The work addresses four research questions across three studies. First, the potential of vision-capable generative models for extracting structured information from complex financial documents is evaluated using GPT-4. Tested on 1,000 digital invoices and 1,000 photographic receipts, the model achieved near-perfect accuracy, 99.8\% and 99.5\% respectively, with an additional API-based trial reaching 94.4\%. Second, the capacity of MMLMs to transcribe long numerical strings is explored, showing that GPT-4 and GPT-4o maintain 100\% accuracy up to 75 digits, after which performance drops sharply. Third, systematic error patterns are identified in transcription of random number sequences; mistakes consistently occur in the same positions across repeated runs, and hallucinated digits account for only 23\% of total errors, indicating biases and structured failure modes rather than noise. Lastly, a framework for categorisation of transcription errors is introduced, based on the analysis of 5,502 mistakes across GPT-4o and ARIA.
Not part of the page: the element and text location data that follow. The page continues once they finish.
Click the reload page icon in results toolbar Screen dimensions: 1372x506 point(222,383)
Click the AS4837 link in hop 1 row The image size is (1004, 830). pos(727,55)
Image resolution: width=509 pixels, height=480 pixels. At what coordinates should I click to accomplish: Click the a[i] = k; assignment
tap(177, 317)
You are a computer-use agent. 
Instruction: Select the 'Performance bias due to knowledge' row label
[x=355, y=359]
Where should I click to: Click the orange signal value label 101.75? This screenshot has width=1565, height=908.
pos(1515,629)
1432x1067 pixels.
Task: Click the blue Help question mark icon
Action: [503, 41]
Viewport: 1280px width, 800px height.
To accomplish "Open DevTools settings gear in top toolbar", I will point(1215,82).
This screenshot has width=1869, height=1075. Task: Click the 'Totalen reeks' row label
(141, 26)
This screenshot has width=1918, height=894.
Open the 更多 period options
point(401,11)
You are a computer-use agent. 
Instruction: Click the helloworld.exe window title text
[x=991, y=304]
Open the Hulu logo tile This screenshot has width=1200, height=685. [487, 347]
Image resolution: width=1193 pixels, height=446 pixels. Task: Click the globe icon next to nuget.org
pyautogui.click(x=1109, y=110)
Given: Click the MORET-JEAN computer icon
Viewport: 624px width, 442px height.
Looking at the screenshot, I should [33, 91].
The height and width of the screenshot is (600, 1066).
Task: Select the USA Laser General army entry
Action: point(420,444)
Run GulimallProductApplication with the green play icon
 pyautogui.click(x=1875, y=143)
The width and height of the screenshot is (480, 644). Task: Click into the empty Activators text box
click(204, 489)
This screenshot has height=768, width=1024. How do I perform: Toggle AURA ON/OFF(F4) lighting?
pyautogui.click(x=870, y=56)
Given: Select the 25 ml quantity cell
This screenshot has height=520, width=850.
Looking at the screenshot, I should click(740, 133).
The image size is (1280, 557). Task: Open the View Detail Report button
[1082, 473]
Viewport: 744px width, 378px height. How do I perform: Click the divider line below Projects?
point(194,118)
This reveals three mutually exclusive categories, and a detailed examination of ways to automatically distinguish between them, where the Ratcliff/Obershelp similarity was found to be highly useful. Together, these findings demonstrate that state-of-the-art MMLMs can already be deployed in production settings where accuracy and scalability are critical, while also providing systematic methods for diagnosing their weaknesses and guiding future model development.

Welcome to the Higher Research Seminar in October

2025-10-01

When? Friday 24 October,14-16
Where? Onsite: D1172 and via zoom
Registration: Please sign up for the seminar via this link, https://forms.gle/m3nRqxaQmnv8zETb6 by 20 October.

Agenda
14.00-14.10 Welcome and practical information
14.10-14.55 Presentation and discussion: 
The Self-Healing Hypochondriac: Confessions of an AI Nerd: From Skeleton Avatar Technology to medical insights and future directions in AI for eHealth – Welf Löwe
14.55 – 15.05 Coffee break
15.05 – 15.50 Presentation and discussion:  The Journey and Lessons of Emerging Technologies in Education: Insights from the European Project Exten.(D.T.)² – Alisa Lincke
15.50 -16.00 Sum up and plan for our seminars in November

Abstract
The Self-Healing Hypochondriac: Confessions of an AI Nerd
From Skeleton Avatar Technology to medical insights and future directions in AI for eHealth – Welf Löwe

This talk introduces our Skeleton Avatar Technology (SAT), an AI-based approach to video motion analysis. We will present ongoing research, recent results, commercialization efforts, and future directions, highlighting how SAT can provide valuable medical insights and transform applications in healthcare and elderly care. In addition, we will briefly outline our other research activities in AI and eHealth.

The Journey and Lessons of Emerging Technologies in Education: Insights from the European Project Exten.(D.T.)² – Alisa Lincke

This seminar introduces the Exten.(D.T.)² project (Extending Design Thinking with Emerging Digital Technologies), a Horizon Europe / Innovate UK initiative (2022–2025). The project enhances Design Thinking in schools by integrating technologies such as AI, augmented reality, robotics, 3D printing, with a main focus on authorable learning analytics and dashboards. Implemented in six European countries, it explores both the opportunities and challenges of using these tools to foster creativity, collaboration, problem solving, and digital literacy. Personal experiences from European research projects will be shared, with reflections on lessons learned in cross-national collaboration.